The implication: Portman was OK with accepting an award from a Chinese government that faces regular charges of human rights abuses, while rejecting an Israeli award because she doesn’t like Prime Minister Benjamin Netanyahu. The charge: hypocrisy.
“Ms. Portman had no problem receiving a prize from China, administered by the Chinese government … where there are gross human rights violations,” the StandWithUs’s Facebook post read.
The post was quoted by Haaretz, shared 1,538 times on Facebook, and garnered 4,300 reactions and 874 comments.
But StandWithUs’ “news” wasn’t necessarily true.
The photo is of Portman on stage at the sixth annual Beijing International in April. But the object she’s holding is a microphone, not an award. The man next to her is not a representative of the Chinese government, but a Chinese actor.

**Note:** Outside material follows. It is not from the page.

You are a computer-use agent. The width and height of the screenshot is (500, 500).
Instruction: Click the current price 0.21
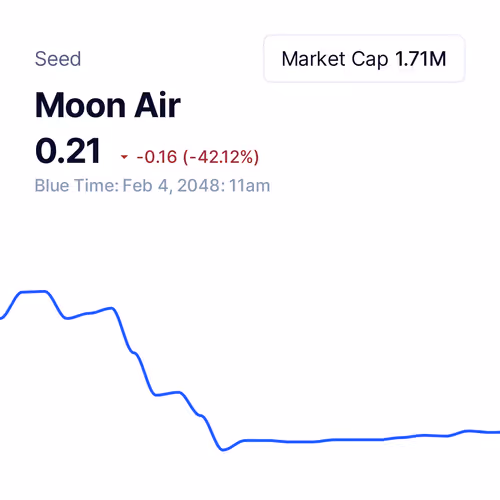click(68, 151)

And there’s no record of her receiving any prize at the event.
It’s an example of misleading news that hits close to home for friends of Israel. And as Israeli issues become increasingly divisive in America, there’s a risk that the sides will grow more likely to play fast and loose with the facts in order to advance their arguments.
It’s unclear exactly where the story of Portman’s Chinese award came from. When asked by WJW where StandWithUs heard about it, the group reversed itself. It changed its Facebook post to say that, as far as the group was aware, Portman did not receive a prize.
“There were multiple activists in English and Hebrew that said Natalie received a prize from China,” the group’s social media director, Emily Schrader, wrote to WJW. “We found no evidence that she received a prize, only that she participated, so we made a correction on our post.”
A tweet of the same picture, along with a description, in Hebrew, of Portman’s attending the film festival, appeared on Twitter prior to the Facebook post. The tweet was retweeted by a journalist at a website geared to the haredi Orthodox community, mistranslating the original Hebrew to an English description of Portman receiving an actual award.
Daniel Funke, a reporter who covers fact checking and fake news for the media news outlet Poynter, said that this incident falls outside the bounds of what’s typically understood as fake news, landing instead within the scope of a misleading or mistaken assertion pushed on social media for political purposes. But both kinds of stories are pushed to grab the reader’s eyeballs and provoke a response, typically one of anger.
“The stories that spread the most typically have headlines that pull on your partisan tendencies in order to make you react and share it and say, ‘I knew it,’” Funke said.
And according to Katerina Matsa, the associate director of research at the Pew Research Center, social media is especially good at blurring sources and their importance in peoples’ minds. So if someone was flipping through Facebook and read that Portman accepted a Chinese award, they may simply remember that part, and not that it came from an ideological source.
According to Pew’s research, when people get news online directly from an outlet, they remember the source 78 percent of the time. When they get it through social media, that number falls to 52 percent. “When it comes to people remembering the source of that information or that news piece, there isn’t that same recall with the source or band on social media,” Matsa said.
For many, the notion that Portman happily accepted an award from the Chinese government undoubtedly remains true.